Even in my fog, though, some of these anecdotes seemed a little fishy.  Everyone has a baby with a food intolerance?  Everyone had to eliminate a litany of products but their baby got better right around the time their system would be maturing anyway?

One of the most helpful pages was this one from KellyMom.  It confirmed a lot of what I'd read about dairy staying in the system for weeks, but more helpfully, included a list of actual symptoms for babies with intolerance.  With the possible exception of the occasional (bloodless) green stool, and the fussiness,  Thumper didn't really have the signs of a food intolerance.  Plus I had the assurance of his doctor that nothing was visibly wrong.  So I did something that was actually really difficult: nothing.

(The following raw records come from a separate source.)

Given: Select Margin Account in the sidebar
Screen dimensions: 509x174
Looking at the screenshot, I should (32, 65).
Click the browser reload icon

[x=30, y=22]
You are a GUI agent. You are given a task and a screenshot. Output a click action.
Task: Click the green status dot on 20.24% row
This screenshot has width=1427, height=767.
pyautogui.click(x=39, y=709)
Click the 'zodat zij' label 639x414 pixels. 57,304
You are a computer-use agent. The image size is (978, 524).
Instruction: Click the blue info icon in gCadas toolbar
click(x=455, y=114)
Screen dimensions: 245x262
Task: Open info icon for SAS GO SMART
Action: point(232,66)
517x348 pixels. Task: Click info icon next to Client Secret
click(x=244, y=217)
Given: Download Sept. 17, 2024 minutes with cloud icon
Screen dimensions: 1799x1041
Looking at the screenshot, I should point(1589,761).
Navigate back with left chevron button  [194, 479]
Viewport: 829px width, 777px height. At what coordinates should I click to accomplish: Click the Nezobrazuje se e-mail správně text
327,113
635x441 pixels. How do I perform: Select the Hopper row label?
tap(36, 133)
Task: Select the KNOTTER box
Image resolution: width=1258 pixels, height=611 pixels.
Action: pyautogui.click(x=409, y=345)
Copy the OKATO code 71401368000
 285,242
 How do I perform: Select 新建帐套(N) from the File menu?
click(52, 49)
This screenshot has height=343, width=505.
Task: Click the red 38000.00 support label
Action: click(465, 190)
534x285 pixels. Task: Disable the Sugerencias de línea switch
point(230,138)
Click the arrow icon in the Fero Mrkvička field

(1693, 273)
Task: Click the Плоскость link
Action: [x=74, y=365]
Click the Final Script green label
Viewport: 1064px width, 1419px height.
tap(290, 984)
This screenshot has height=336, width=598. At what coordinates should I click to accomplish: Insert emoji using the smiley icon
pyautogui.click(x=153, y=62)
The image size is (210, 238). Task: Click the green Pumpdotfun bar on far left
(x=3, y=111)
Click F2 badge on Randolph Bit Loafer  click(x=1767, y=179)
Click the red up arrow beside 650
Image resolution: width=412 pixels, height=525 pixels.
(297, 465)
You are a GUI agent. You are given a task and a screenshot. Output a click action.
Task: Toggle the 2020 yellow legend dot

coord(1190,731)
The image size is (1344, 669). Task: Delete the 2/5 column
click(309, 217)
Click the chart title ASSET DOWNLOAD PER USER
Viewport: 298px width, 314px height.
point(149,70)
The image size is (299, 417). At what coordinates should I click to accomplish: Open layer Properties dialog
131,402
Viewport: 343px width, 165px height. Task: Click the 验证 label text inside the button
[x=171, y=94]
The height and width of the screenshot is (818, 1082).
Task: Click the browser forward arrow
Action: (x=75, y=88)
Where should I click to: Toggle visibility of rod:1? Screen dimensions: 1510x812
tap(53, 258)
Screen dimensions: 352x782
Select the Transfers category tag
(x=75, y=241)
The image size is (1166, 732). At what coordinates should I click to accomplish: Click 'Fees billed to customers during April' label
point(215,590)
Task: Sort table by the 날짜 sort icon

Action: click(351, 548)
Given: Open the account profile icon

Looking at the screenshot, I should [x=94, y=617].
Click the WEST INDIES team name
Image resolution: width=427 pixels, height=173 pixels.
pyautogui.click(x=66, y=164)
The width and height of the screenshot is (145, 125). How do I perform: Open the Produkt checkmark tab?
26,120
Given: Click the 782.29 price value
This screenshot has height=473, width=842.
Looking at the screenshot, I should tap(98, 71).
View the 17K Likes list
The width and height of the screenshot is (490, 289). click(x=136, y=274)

I didn't eliminate every food I was eating.  I did stick with the probiotic drops for a little while, just in case, and of course I kept up with the bicycling and burping and whatnot.  At first I still went to Google at every nap, still searching for that magic answer.  Eventually the Yeti reminded me that I wasn't going to find anything, and the most likely answer was time.  It was hard to break the habit, though, especially after a particularly tough feeding.

And here's what happened: he got better.  Just before the three-month mark, he got notably better.  He actually was falling asleep after eating on occasion.  Even better, eating was no longer a time for crying.

He got bigger, and calmer.  Now he's just over four months, and would probably drift off after eating about half the time, if circumstances allowed.  I'll feed him on one side most of the time, but I always offer both sides, and he'll take both also about half the time.  Burping is minimal; recently he's started waving his arm in the middle of a feed, which I've been interpreting as a need to sit up and take a break (usually burp).

Sometimes I'm clearly just a food source.  Sometimes any sound is far more interesting than milk, and he'll look around at the slightest thing that grabs his attention.  But sometimes, feeding my baby really does feel like a bonding moment - and it almost always feels relaxing these days.

It just felt like when I was trying to find an answer, I never found the accounts of parents who said, "He just grew out of it."  Just the other day, I saw a distant acquaintance asking about this very issue on Facebook.  Three guesses what advice she got.

This is not to say that food intolerances don't exist; I just think they're also accompanied with more physical evidence, and maybe not quite as common as we're led to believe.  So I'm just adding my story to the cacophony of personal anecdotes, to say it is entirely possible a baby can just grow into their stomach.

I think Thumper would agree with me.